**What is needed**
In your answer, print every record exactly as it is written.

**Extracted information**
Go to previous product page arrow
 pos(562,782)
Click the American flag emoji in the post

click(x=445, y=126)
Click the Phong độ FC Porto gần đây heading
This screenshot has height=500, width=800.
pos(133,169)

**Task output**
Go to previous product page arrow
 pos(562,782)
Click the American flag emoji in the post

click(x=445, y=126)
Click the Phong độ FC Porto gần đây heading
This screenshot has height=500, width=800.
pos(133,169)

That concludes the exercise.